**Study questions**
1) In the biography of David Johnston below, what does the Rideau Hall Foundation he set up do? Answer in one to three sentences.
2) Translate this sentence from the biography of David Johnston into French: "He was named Companion of the Order of Canada in 1997."
3) Go on with the biography of David Johnston below, starting after its last sentence.

The Right Honourable David Johnston was Canada’s 28th governor general. During his mandate, he established the Rideau Hall Foundation (RHF), a registered charity that supports and amplifies the Office of the Governor General in its work to connect, honour and inspire Canadians. Today, he is actively involved as Chair of the RHF Board of Directors. In 2018, he was appointed Colonel to the Royal Canadian Regiment.
Prior to his installation as governor general, Mr. Johnston was a professor of law for 45 years, and served as President of the University of Waterloo for two terms, and Principal of McGill University for 3 terms. He was president of the Association of Universities and Colleges of Canada and of the Conférence des recteurs et des principaux des universités du Québec. He was the first non-U.S. citizen to be elected chair at Harvard University’s Board of Overseers from which he graduated in 1963 magna cum laude and was twice named all-American in hockey and was named to Harvard’s Athletic Hall of Fame. He holds degrees from Harvard, Cambridge and Queen’s and has received more than three dozen honorary degrees or fellowships.
David has authored or co-authored more than 30 books. He was named Companion of the Order of Canada in 1997. He has chaired or served on many provincial and federal task forces and committees and has served on the boards of more than a dozen public companies. He has been married for 57 years to Sharon and they have 5 daughters and 14 grandchildren.

**Data below**
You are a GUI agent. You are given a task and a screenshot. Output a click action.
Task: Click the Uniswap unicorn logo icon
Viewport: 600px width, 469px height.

**Answers provided**
1) The Rideau Hall Foundation is a registered charity that Johnston set up during his time as governor general. It supports and amplifies the Office of the Governor General in its work to connect, honor and inspire Canadians.

2) Il a été nommé Compagnon de l'Ordre du Canada en 1997.

3)
Sharon Johnston graduated in Physical and Occupational Therapy in 1966 from the University of Toronto and some years later obtained her Doctorate in Rehabilitation Science from McGill University.
Sharon’s early career was as a psychiatric occupational therapist working with children and young adults until the birth of her five daughters.
As the wife of the 28th Governor General, she used her position to advocate for mental health awareness and the importance of anti-stigma programs. As an honorary witness to the Truth and Reconciliation Commission she has advocated for our indigenous Canadians. For twelve years she managed a dressage training centre near Waterloo, Ontario before moving to Ottawa.
Sharon is writing a trilogy of historical fiction. The first novel, Matron and Madams, published in 2015, a fictional account of life in southwestern Alberta during a colourful, post-Great War era, based on her grandmother’s experiences. Patchwork Society was released in March of 2020 and is set in Sault Ste-Marie.